Listed entries:
::::
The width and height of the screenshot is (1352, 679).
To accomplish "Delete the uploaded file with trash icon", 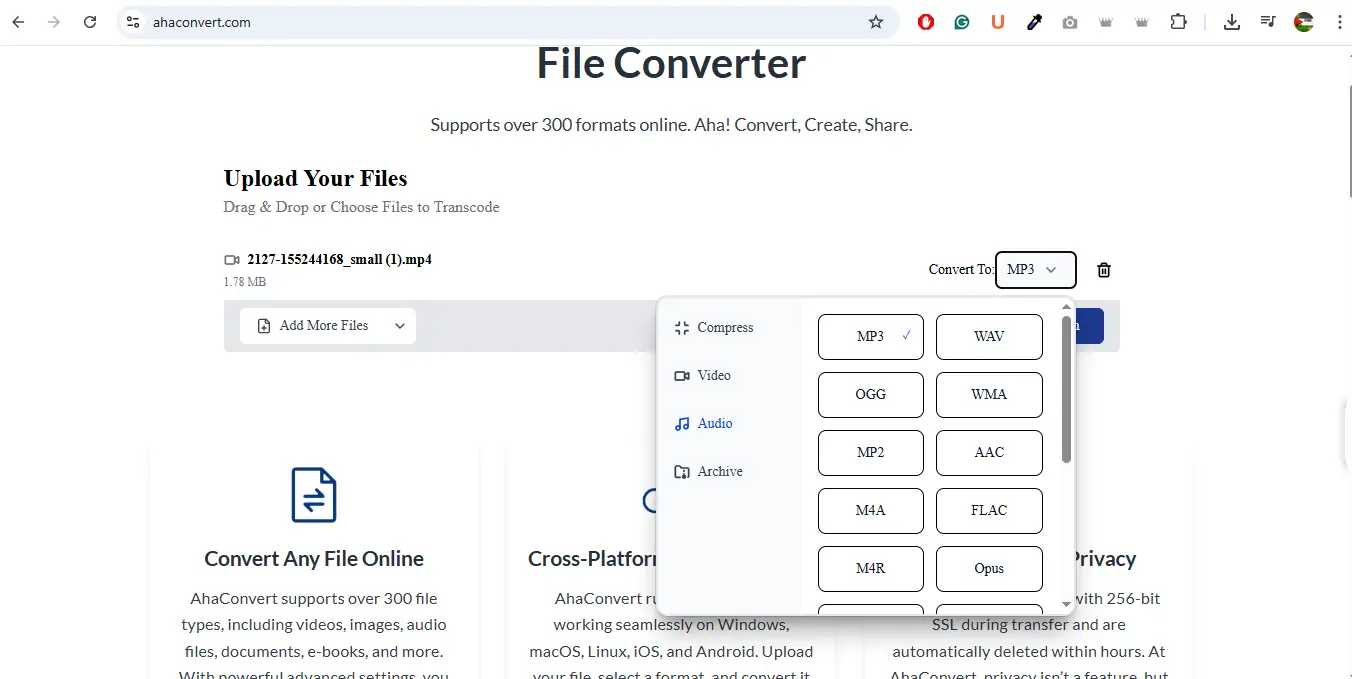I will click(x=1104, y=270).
::::
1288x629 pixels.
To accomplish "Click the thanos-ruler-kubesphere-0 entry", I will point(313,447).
::::
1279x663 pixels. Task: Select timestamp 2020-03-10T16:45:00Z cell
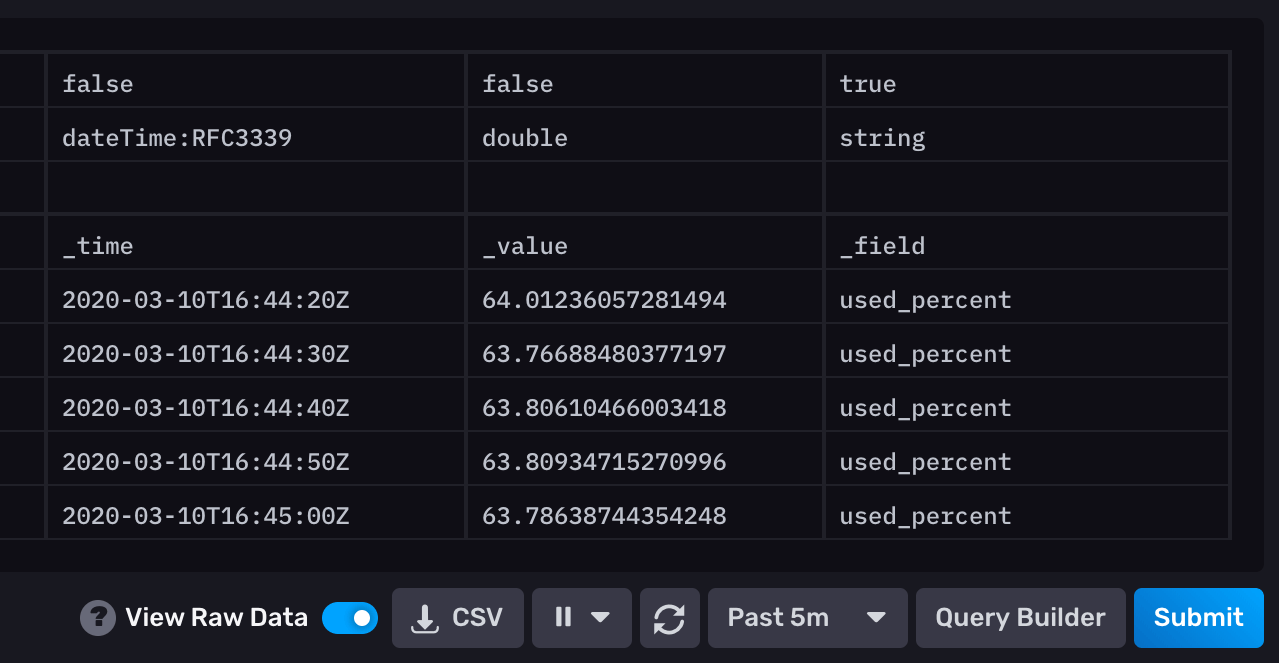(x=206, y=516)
::::
Your goal: Reproduce the records from the line with "1288x629 pixels." to the line with "I will point(313,447).", replacing "accomplish" with "complete" and changing nothing else.

Solution to this task:
1288x629 pixels.
To complete "Click the thanos-ruler-kubesphere-0 entry", I will point(313,447).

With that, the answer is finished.